Dataset items:

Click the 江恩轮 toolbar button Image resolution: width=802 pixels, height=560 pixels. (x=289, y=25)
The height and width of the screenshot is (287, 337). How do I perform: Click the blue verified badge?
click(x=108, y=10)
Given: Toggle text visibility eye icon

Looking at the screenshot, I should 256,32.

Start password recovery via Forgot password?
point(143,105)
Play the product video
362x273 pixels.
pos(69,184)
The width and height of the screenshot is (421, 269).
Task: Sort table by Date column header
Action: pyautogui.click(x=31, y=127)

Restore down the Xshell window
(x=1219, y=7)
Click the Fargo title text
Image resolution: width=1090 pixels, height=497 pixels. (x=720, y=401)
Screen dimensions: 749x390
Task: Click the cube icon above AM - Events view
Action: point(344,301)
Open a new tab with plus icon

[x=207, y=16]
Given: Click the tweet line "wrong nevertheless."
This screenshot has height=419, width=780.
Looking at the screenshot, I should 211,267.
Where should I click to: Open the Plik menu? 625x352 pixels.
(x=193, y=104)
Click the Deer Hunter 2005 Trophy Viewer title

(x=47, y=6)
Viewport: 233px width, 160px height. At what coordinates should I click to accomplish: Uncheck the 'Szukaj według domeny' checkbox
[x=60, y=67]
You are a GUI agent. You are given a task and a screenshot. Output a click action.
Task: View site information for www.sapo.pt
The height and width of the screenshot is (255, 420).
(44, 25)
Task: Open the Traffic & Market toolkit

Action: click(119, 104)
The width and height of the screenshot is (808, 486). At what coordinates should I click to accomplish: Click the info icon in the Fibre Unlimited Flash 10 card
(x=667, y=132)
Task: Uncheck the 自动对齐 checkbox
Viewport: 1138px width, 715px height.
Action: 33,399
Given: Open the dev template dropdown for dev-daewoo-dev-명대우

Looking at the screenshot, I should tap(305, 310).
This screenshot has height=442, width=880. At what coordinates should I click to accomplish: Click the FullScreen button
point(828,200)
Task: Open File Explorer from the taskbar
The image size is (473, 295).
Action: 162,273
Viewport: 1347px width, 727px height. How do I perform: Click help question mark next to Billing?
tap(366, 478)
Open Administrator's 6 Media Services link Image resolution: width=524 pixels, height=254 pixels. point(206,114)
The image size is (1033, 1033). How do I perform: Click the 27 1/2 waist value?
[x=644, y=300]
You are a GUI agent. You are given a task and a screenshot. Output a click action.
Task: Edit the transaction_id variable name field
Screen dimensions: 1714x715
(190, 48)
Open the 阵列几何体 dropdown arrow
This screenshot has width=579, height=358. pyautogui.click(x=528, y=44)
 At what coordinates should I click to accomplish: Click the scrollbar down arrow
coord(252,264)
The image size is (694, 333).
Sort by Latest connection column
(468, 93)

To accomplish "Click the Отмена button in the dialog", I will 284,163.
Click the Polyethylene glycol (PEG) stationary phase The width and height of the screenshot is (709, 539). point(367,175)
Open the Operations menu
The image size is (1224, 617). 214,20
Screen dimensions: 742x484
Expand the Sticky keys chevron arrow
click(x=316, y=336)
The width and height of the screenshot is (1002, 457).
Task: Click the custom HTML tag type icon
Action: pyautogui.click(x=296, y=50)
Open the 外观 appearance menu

ASSIGNED TASK => Return precisely the lines of the records, starting with the line that holds "Open Administrator's 6" and ending with the last one.

ANSWER SPACE =>
Open Administrator's 6 Media Services link Image resolution: width=524 pixels, height=254 pixels. point(206,114)
The image size is (1033, 1033). How do I perform: Click the 27 1/2 waist value?
[x=644, y=300]
You are a GUI agent. You are given a task and a screenshot. Output a click action.
Task: Edit the transaction_id variable name field
Screen dimensions: 1714x715
(190, 48)
Open the 阵列几何体 dropdown arrow
This screenshot has width=579, height=358. pyautogui.click(x=528, y=44)
 At what coordinates should I click to accomplish: Click the scrollbar down arrow
coord(252,264)
The image size is (694, 333).
Sort by Latest connection column
(468, 93)

To accomplish "Click the Отмена button in the dialog", I will 284,163.
Click the Polyethylene glycol (PEG) stationary phase The width and height of the screenshot is (709, 539). point(367,175)
Open the Operations menu
The image size is (1224, 617). 214,20
Screen dimensions: 742x484
Expand the Sticky keys chevron arrow
click(x=316, y=336)
The width and height of the screenshot is (1002, 457).
Task: Click the custom HTML tag type icon
Action: pyautogui.click(x=296, y=50)
Open the 外观 appearance menu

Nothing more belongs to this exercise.